News reports about a counter-terrorism operation regime being introduced in the city of Nazran on June 25, therefore, came as a surprise to many observers. The operation was actually officially declared after it was over and the suspected rebels were killed: indeed, news agencies reported about the operation an hour after its conclusion. The National Antiterrorist Committee (NAK) reported that the security services had received a tip that recruiters for an international terrorist organization were in a private home. Special forces of the Federal Security Service (FSB) and the Ministry of Interior (MVD) sealed off the house. In response to a call that they surrender, the militants in the house allegedly threw a hand grenade and fired shots at the government forces. The rebels were killed after a short gun battle (, June 25).

That, at any rate, was the official account of what happened in the hours immediately following the special operation. The official information suggests Ingushetia’s local police were not notified and did not directly take part in the special operation. This indicates the low degree of trust the federal authorities have in the local police forces when it comes to special operations in Ingushetia. This attitude is quite common across the North Caucasus, where federal agencies use local police only as auxiliary forces for guarding the outer security layer during special operations.

It is unclear why the government forces had to kill the suspects if they were not rebels, but simply recruiters for the Islamic State (IS). The suspected recruiters apparently did not have an illegal status. Subsequently, the slain individuals were identified as members of the Aliev family—43-year-old Magomed-Ali and his wife, 36-year-old Leila. Government sources later added that the couple returned to Ingushetia from Ukraine, where they had taken part in the armed conflict on the side of Ukrainian nationalist organizations (, June 25). However, people fighting on the Ukrainian side have already made a choice against jihadism and in favor of war against Russia. Thus, Muslims who have fought on the Ukrainian side are the least likely to recruit people for the Islamic State upon their return home to the North Caucasus.

An Ingush opposition website posted a video of the ruins of the house that was destroyed during the special operation. The brother of the slain man stated that the special operation was not implemented as described by the NAK. The brother said he saw the security services force his brother up against the wall and beat him up, demanding that he admit to recruiting young people for the Islamic State. He said he heard an explosion a little later and was told that his sister-in-law had blown herself up with an explosive device (YouTube, June 25).

Another strange aspect of this story is the fact that there was no fighting, as the suspects, the Alievs, were arrested in their own backyard and did not resist the government forces. It is also unclear why Leila blew herself up and did so in such a circumscribed fashion that none of the servicemen were hurt by the explosion. The brother of Magomed-Ali Aliev said that about 50 servicemen were in the house, so it can be assumed that, having shot the husband, the government agents then blew up his wife and portrayed her as the second rebel. The authorities announced that one of the two dead suspects was wearing a suicide bomber’s belt, without specifying exactly which one (Kavkazsky Uzel, June 25).
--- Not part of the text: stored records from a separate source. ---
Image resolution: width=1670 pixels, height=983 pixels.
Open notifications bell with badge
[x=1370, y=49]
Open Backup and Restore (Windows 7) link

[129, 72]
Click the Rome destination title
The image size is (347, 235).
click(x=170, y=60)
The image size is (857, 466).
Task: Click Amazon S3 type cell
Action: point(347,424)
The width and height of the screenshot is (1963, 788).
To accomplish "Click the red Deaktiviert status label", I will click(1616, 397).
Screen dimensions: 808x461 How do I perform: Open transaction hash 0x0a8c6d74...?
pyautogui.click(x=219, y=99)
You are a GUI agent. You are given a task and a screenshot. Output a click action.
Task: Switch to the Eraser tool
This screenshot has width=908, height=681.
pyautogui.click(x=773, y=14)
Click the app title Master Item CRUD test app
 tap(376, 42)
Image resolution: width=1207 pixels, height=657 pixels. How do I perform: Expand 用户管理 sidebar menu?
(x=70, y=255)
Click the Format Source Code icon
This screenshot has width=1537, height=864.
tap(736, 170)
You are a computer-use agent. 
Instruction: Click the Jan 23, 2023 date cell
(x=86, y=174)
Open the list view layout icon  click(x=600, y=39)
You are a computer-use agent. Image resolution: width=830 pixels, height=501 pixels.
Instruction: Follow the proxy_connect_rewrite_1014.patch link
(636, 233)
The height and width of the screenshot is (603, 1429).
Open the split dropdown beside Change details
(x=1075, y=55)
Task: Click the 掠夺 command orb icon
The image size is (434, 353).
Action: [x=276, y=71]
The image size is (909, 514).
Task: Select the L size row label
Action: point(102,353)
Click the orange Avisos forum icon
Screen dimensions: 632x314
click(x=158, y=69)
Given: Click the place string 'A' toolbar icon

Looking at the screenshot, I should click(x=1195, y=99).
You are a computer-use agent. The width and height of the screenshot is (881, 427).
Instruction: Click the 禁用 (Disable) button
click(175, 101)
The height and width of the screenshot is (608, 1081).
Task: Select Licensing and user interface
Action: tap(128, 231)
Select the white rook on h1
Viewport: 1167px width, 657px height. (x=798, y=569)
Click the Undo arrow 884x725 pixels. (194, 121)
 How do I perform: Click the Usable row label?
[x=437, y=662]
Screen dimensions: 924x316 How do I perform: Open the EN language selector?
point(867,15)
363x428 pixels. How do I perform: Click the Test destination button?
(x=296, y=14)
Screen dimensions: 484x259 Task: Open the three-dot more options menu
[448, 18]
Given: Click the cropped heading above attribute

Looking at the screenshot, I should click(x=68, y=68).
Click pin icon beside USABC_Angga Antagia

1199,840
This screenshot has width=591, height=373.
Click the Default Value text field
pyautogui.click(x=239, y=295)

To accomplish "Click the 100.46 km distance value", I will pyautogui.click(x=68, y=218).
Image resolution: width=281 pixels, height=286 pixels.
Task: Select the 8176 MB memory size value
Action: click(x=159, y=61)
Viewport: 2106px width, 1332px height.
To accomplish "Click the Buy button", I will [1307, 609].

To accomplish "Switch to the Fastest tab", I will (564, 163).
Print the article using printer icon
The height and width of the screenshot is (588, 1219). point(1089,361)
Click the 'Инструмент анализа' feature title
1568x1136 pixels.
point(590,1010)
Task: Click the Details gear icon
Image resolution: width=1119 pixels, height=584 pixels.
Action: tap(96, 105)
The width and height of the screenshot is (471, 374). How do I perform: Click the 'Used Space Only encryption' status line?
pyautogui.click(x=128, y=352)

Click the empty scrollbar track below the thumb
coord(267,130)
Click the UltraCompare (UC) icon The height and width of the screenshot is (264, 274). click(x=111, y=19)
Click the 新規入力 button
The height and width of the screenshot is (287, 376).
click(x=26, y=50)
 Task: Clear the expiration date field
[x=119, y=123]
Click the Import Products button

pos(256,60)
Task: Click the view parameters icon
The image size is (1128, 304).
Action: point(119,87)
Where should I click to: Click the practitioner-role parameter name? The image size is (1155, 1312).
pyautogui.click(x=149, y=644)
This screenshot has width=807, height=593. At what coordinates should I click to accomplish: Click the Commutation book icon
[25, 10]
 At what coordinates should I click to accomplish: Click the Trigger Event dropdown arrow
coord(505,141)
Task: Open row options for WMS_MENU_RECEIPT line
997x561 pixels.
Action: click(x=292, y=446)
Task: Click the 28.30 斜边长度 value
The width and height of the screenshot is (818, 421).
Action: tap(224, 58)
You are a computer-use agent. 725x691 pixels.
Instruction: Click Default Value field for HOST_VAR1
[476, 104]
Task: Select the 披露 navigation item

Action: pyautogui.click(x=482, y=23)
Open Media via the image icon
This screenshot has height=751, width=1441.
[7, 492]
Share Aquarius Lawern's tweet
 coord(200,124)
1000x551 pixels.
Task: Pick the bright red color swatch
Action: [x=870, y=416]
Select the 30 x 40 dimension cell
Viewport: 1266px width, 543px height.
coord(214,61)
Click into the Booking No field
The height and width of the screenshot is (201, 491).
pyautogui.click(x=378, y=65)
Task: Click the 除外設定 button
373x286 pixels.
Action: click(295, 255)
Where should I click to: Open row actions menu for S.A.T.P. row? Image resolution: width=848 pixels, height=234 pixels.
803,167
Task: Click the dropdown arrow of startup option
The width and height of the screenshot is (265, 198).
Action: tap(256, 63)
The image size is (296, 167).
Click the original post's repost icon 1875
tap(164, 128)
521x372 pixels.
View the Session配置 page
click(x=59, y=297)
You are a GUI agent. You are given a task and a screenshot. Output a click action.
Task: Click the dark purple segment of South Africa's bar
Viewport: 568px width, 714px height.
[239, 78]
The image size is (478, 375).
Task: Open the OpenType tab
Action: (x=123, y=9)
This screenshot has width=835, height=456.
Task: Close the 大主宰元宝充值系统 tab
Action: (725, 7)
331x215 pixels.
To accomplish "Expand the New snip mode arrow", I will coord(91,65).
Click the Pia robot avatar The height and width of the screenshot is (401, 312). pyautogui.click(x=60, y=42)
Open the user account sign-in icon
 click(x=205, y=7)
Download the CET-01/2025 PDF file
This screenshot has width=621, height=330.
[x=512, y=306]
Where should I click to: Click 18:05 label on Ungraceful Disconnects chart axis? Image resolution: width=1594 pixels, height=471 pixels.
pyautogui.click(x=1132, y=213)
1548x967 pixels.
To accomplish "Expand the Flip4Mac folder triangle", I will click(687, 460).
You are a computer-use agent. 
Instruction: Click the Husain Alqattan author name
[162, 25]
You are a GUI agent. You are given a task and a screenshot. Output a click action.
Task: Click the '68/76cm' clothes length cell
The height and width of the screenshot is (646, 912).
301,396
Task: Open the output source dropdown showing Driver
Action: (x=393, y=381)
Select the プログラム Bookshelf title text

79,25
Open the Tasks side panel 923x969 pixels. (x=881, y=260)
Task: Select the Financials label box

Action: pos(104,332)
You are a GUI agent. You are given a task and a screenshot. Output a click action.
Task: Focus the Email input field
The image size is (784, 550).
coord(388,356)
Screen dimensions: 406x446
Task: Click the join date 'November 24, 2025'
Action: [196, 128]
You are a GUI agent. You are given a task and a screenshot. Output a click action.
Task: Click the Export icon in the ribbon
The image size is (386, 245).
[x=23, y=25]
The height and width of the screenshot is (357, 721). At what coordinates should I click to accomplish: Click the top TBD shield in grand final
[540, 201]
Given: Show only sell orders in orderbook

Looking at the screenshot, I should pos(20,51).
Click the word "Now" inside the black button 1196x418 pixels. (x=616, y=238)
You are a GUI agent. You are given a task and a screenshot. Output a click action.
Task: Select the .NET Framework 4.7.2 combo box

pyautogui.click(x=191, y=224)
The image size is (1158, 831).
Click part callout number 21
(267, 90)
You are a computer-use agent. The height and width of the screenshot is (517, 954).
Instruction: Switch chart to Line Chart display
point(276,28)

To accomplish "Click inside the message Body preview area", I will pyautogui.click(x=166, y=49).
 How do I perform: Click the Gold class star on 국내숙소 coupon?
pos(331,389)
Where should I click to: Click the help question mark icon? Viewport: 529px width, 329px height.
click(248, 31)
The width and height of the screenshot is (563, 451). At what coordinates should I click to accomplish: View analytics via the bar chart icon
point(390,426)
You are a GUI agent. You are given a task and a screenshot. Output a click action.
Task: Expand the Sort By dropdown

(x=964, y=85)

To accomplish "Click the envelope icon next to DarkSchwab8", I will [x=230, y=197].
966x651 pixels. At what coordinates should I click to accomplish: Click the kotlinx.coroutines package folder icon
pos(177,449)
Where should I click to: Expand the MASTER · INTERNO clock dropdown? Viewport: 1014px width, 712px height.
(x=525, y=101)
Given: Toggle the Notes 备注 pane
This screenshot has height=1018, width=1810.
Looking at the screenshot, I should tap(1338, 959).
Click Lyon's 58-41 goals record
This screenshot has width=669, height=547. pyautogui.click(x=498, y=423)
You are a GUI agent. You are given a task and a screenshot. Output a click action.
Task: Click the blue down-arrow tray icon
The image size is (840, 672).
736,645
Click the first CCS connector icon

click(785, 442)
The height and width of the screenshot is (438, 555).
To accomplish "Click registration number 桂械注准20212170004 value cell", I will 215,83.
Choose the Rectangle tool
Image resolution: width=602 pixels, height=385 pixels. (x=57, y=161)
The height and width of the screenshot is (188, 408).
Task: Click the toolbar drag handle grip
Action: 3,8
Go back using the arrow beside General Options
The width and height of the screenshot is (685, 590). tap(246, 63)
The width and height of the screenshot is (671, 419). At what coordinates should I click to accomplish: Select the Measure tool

A day and a half later, the regional branch of the Investigative Committee offered another account of events. “Two local residents, who were armed with a Makarov handgun and an IED [improvised explosive device], resisted the officers of Ingushetia’s FSB,” it said, adding that after the security forces returned fire, the house that the two suspects were in blew up, killing both of them (Vestnik Kavkaza, June 26). Thus, the Investigative Committee’s account of what happened is quite different from what the NAK said. This suggests the federal agencies had few contacts with one another and thus offered two completely different accounts of the events surrounding the killing of the Alievs in Nazran on June 25.

The reality appears to be that the incident simply involved the shooting of two residents of Ingushetia, and the story that they had resisted security forces was invented by the government agencies to cover up the real motive for their crime. Thus, this special operation illustrated that Russia’s anti-terrorism efforts are by no means always justified. Incidents of this kind will certainly not win the Russian authorities greater approval in the North Caucasus.